Advent of YARV: Part 20 - Catch tables

Dec 20, 2022

This blog series is about how the CRuby virtual machine works. If you’re new to the series, I recommend starting from the beginning. This post is about catch tables.

At this point in the series we’ve looked at the instructions that implement most of the keywords in Ruby language. We’ve seen conditionals like if and unless, loops like while and until, declarations like class, module, and def, and many others. What we haven’t seen yet are the keywords that correspond to control structures that deal with exceptions. This includes:

begin
break
else
ensure
next
redo
rescue
retry
return

As it turns out, all of these keywords are implemented with a single instruction: throw. This very powerful instruction has a long history from the Java virtual machine, with some differences. To see how this all works, we need to talk about catch tables.

Catch tables

Every instruction sequence that we’ve seen so far has a catch table attached to it. A catch table contains entries corresponding to different kinds of exceptions, and handles them accordingly. You can think of them roughly as an instruction sequence’s rescue clause. Let’s look at an example:

begin
  foo
  true
rescue
  false
end

Consider the code above. When we execute the send corresponding to the foo method call, it could potentially raise an error. If it does, we want to jump directly to the putobject that corresponds to pushing the false onto the stack. This sounds similar to the instructions we introduced with branching, but requires something a little more powerful. Where before we were only branching within the current instruction sequence, now we can branch to a completely different instruction sequence. This is where catch tables come in.

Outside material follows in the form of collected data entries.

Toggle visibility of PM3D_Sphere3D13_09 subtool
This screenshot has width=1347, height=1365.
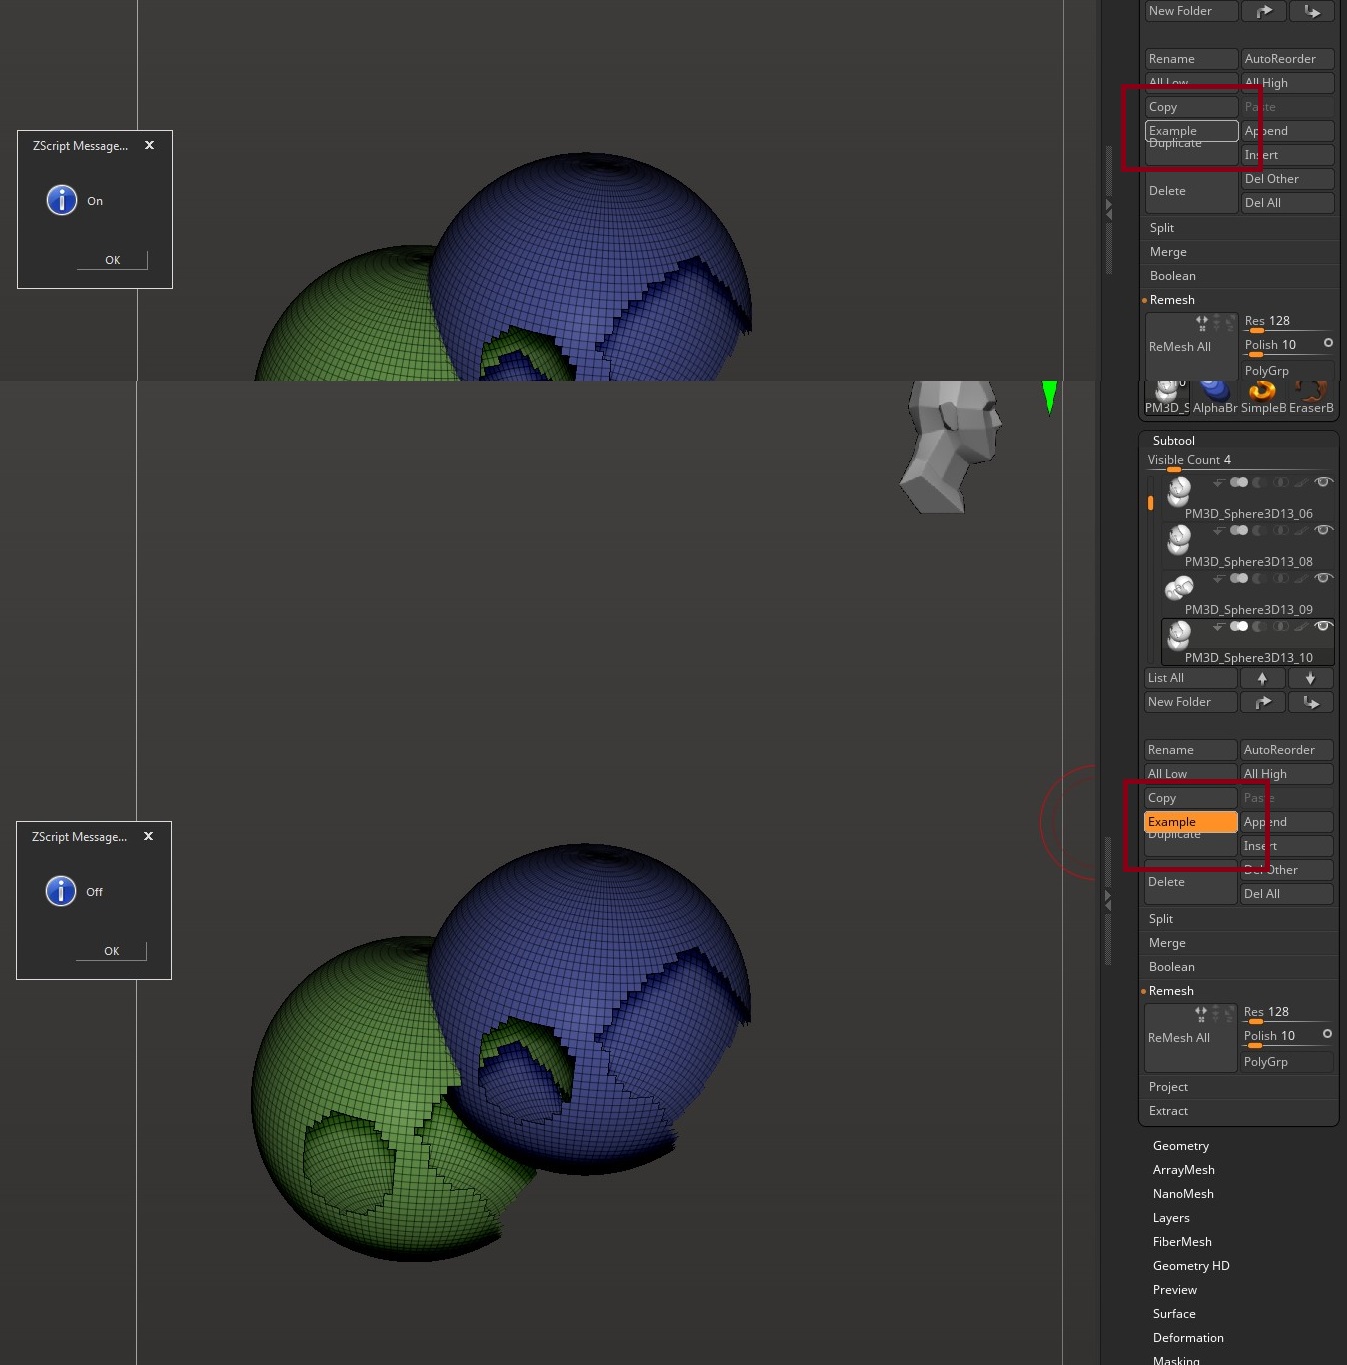click(1323, 579)
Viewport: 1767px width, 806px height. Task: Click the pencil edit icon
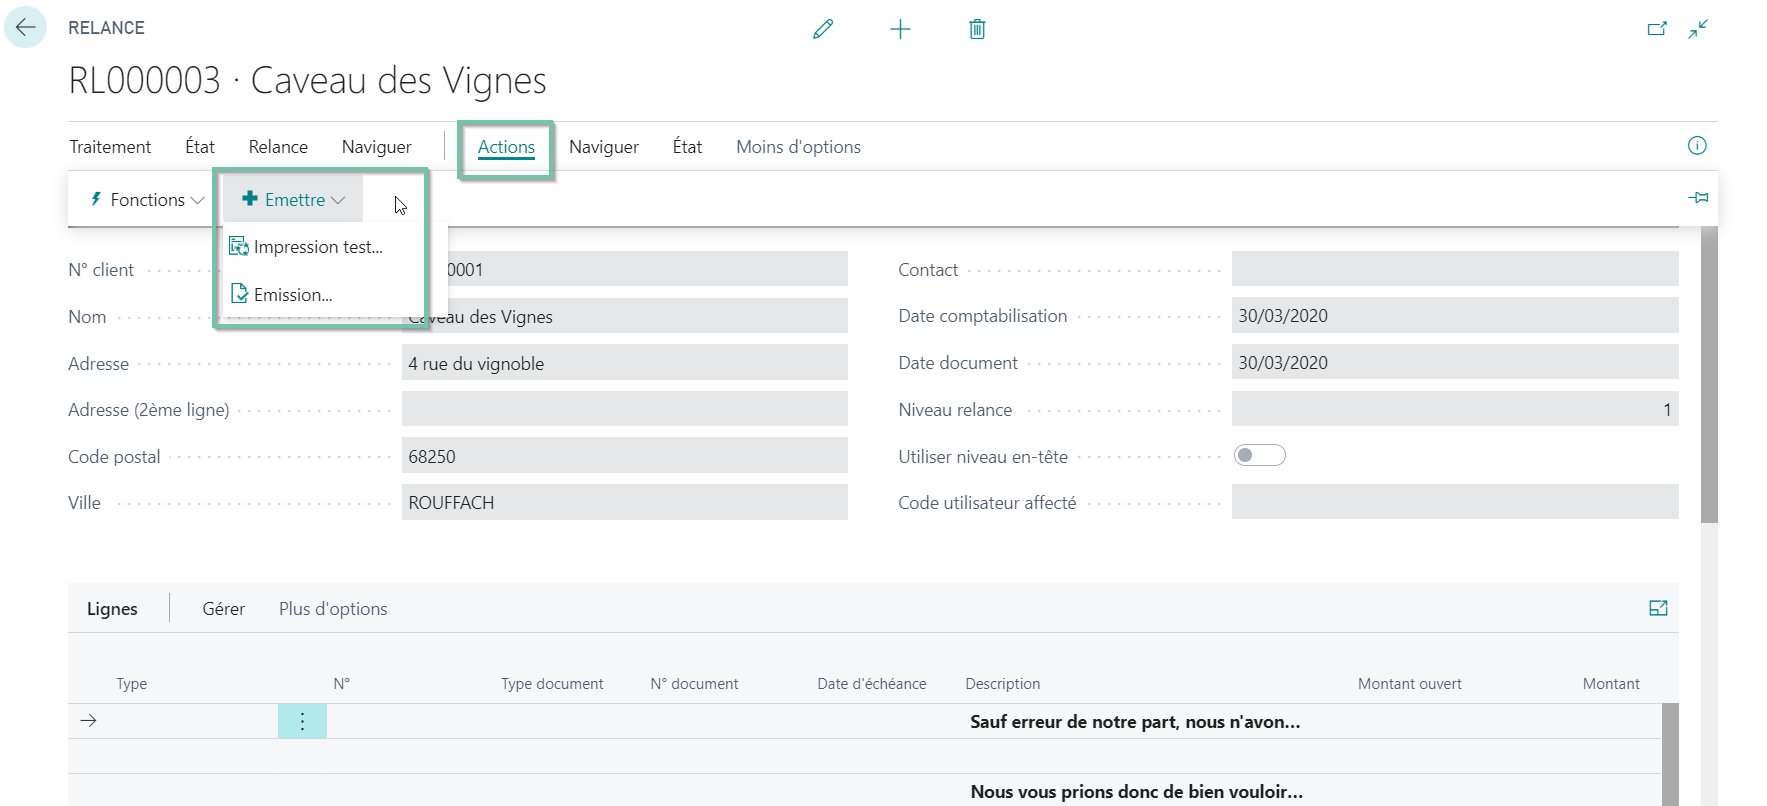point(823,29)
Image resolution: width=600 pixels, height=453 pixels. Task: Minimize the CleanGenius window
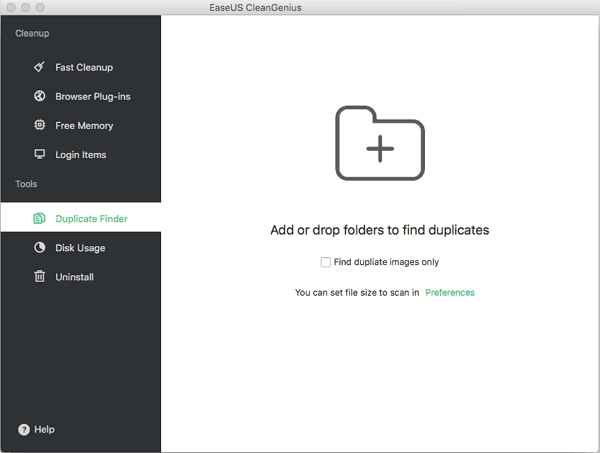coord(26,7)
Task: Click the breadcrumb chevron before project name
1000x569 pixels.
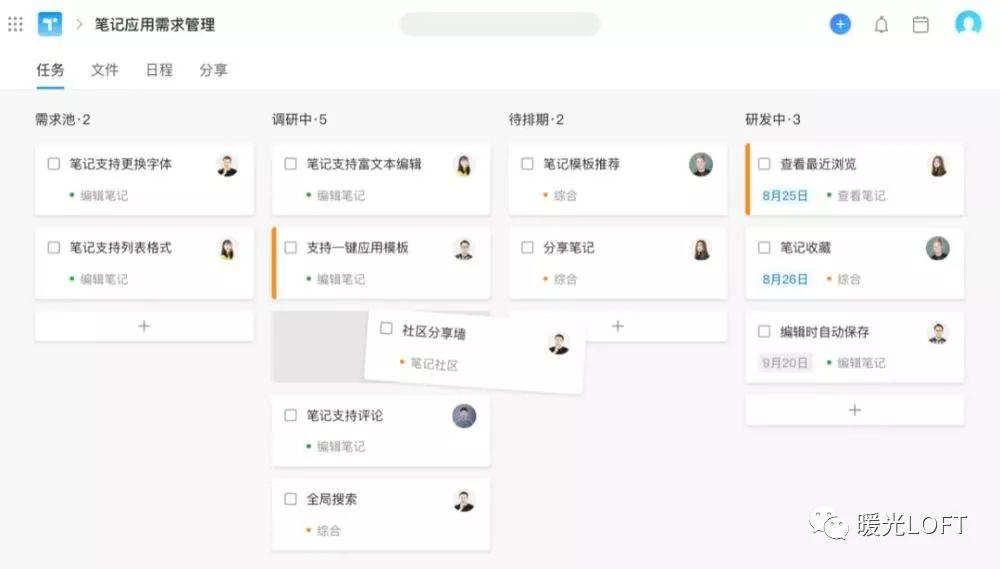Action: (79, 24)

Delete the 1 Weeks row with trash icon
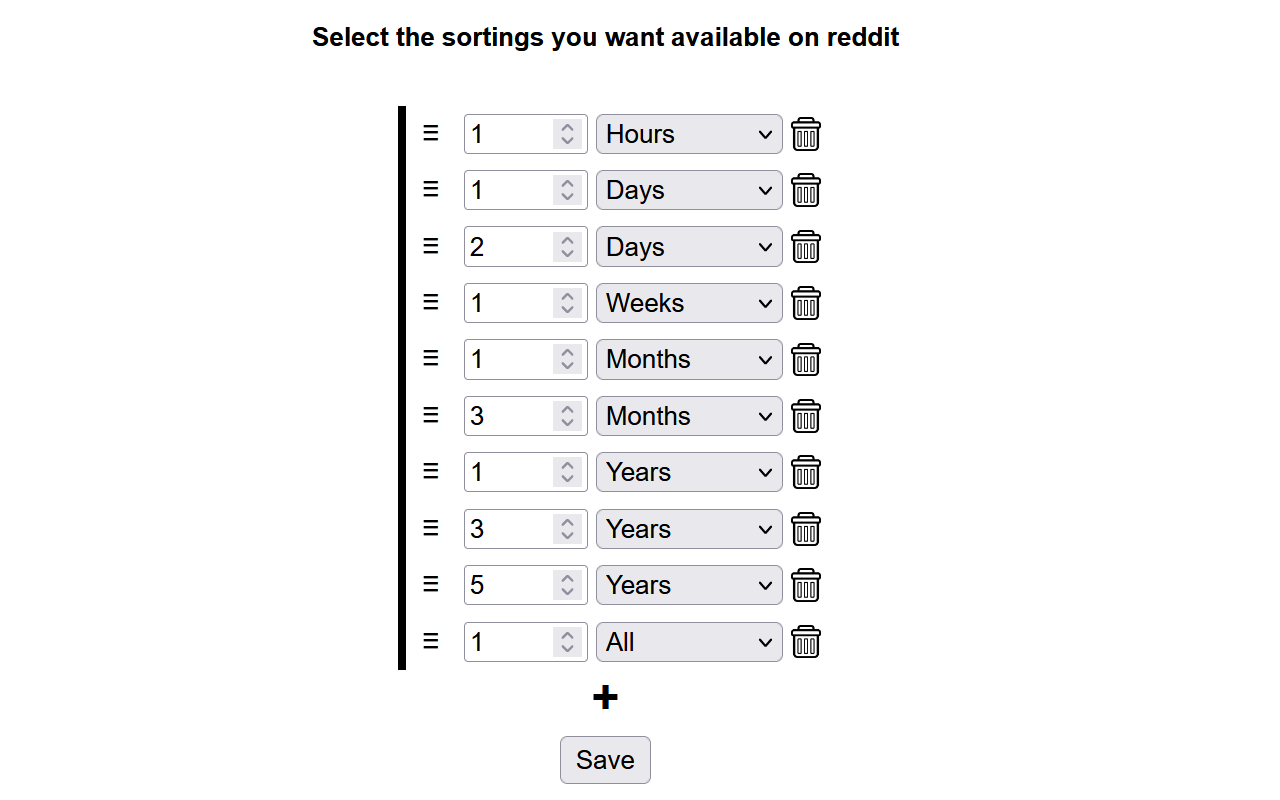click(x=806, y=303)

== disasm: #<ISeq:<main>@test.rb:1 (1,0)-(6,3)> (catch: true)
== catch table
| catch type: rescue st: 0000 ed: 0006 sp: 0000 cont: 0007
| == disasm: #<ISeq:rescue in <main>@test.rb:4 (4,0)-(5,7)> (catch: true)
| local table (size: 1, argc: 0 [opts: 0, rest: -1, post: 0, block: -1, kw: -1@-1, kwrest: -1])
| [ 1] $!@0
| 0000 getlocal_WC_0                          $!@0                      (   5)
| 0002 putobject                              StandardError
| 0004 checkmatch                             3
| 0006 branchunless                           11
| 0008 putobject                              false[Li]
| 0010 leave
| 0011 getlocal_WC_0                          $!@0
| 0013 throw                                  0
| catch type: retry  st: 0006 ed: 0007 sp: 0000 cont: 0000
|------------------------------------------------------------------------
0000 putself                                                          (   2)[Li]
0001 opt_send_without_block                 <calldata!mid:foo, argc:0, FCALL|VCALL|ARGS_SIMPLE>
0003 pop
0004 putobject                              true                      (   3)[Li]
0006 nop                                                              (   1)
0007 leave                                                            (   3)

The code example above disassembles into the YARV instruction sequences seen here. You’ll notice that the main instruction sequence has the statement catch: true. This indicates that there are entries in its catch table. In this case it has two entries: one for rescue and one for retry. A catch table entry has the following fields:

struct iseq_catch_table_entry {
  enum rb_catch_type type;
  rb_iseq_t *iseq;

  unsigned int start;
  unsigned int end;
  unsigned int cont;
  unsigned int sp;
};

Each entry has a type, an optional instruction sequence pointer, and four integers. The integers indicate how the catch table entry should recover from the thrown error. The start and end fields indicate the range of instructions that the catch table entry applies to. The cont field indicates the instruction that should be executed after the catch table entry has been executed. The sp field indicates the stack pointer that should be used after the catch table entry has been executed. When the catch table entry is found to be applicable, the VM will jump to the instruction indicated by cont and set the stack pointer to the value indicated by sp.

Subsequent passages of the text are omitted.